Bill Clinton’s reputation has waxed an waned for three decades, and now he finds himself in another slump. The #MeToo reckoning caught him in its morally urgent net, his policies on crime and welfare are widely seen as having worsened our problems of racial inequality, and, frankly, Hillary’s defeat caused many to question whether the Clintons had been as unequivocally good for the Democratic Party’s prospects as was once assumed. Coming before #MeToo but sooner after the 2016 election than we stand now, Michael Tomasky’s slim biography of Bill Clinton remains an important read for those trying to understand this pivotal figure in post-Cold War politics.

Bill Clinton begins with a lovely rundown of Clinton’s early years. I would have liked to have seen more about how Clinton’s upbringing in rural Arkansas shaped the future president, but Tomasky does make shrewd observation about how Clinton’s youth indicated the personality America would come to know. Tomasky proceeds to a savvy and concise treatment of Clinton’s campaign for the presidency. The author also does fine work explaining the context of Democratic Party politics in the late 1980’s and early 1990’s. To be brief, it was quite bleak.

By the time Clinton ran for president, Democrats had lost five out of the last six presidential elections. Reaganomics had revolutionized domestic policy in the United States and a broad anti-government mood pervaded the American electorate, making the prospects for a revival of liberalism seem grim if not impossible. Tomasky, a rock-ribbed progressive who got his start in this time period, lays out the sense of crisis that gripped national Democrats. Millennial liberals (of which I am one) would do well to appreciate just how dire the situation had gotten when Clinton and his New Democrats resolved to make their mark.

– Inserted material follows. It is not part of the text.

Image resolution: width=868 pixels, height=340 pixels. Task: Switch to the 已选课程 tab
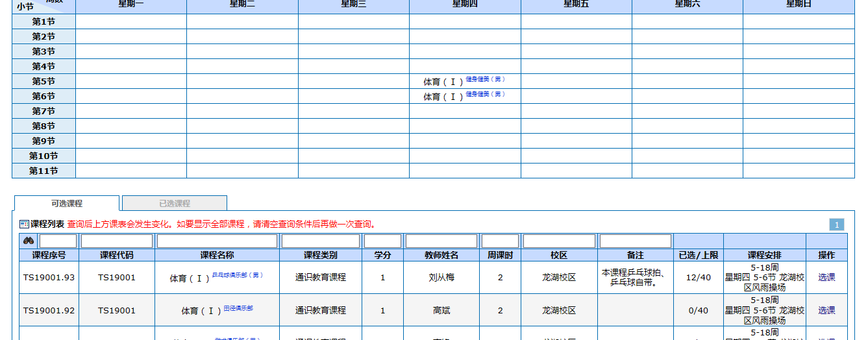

Two other themes run through Tomasky’s book. One is an examination of the extraordinary challenges conservative obstructionism posed to the Clinton presidency. The rise of talk radio and the radicalization of the Republican Party under Newt Gingrich erected unprecedented obstacles for Clinton. Running alongside this focus is Tomasky’s admiring chronicle of Clinton’s many achievements, particularly in the economic and foreign policy spheres. After two decades of economic and national-security failure, it is hard to disagree with Tomasky’s positive assessment.

Throughout the book, Tomasky writes gracefully and insightfully, even if he is a touch too gentle in dealing with Clinton’s flaws. He does not excuse the Monica Lewinsky scandal by any means, but he also fails to reckon fully with the damage Clinton did to Lewinsky’s life. For a writer known for his steely moralism, this is a shortcoming that tars Tomasky’s whole book. Peculiarly, Tomasky does not analyze the financial regulatory policies that Clinton signed off on in the waning years of his presidency, which the former president himself has acknowledged became contributing factors to the 2008 financial meltdown.

But in the final analysis, Tomasky has written a strong evaluation–and appreciation–of William Jefferson Clinton. The fact is that Clinton saved the Democratic Party from, in Tomasky’s words, “permanent minority status.” It is also a fact, however, that Clinton failed in the area of personal integrity, and the reevaluation that he has faced in the last four years is well warranted. Clinton had one of the most successful and complicated presidencies in American history. This fine book serves as an early historical interpretation that all Democrats should take to heart.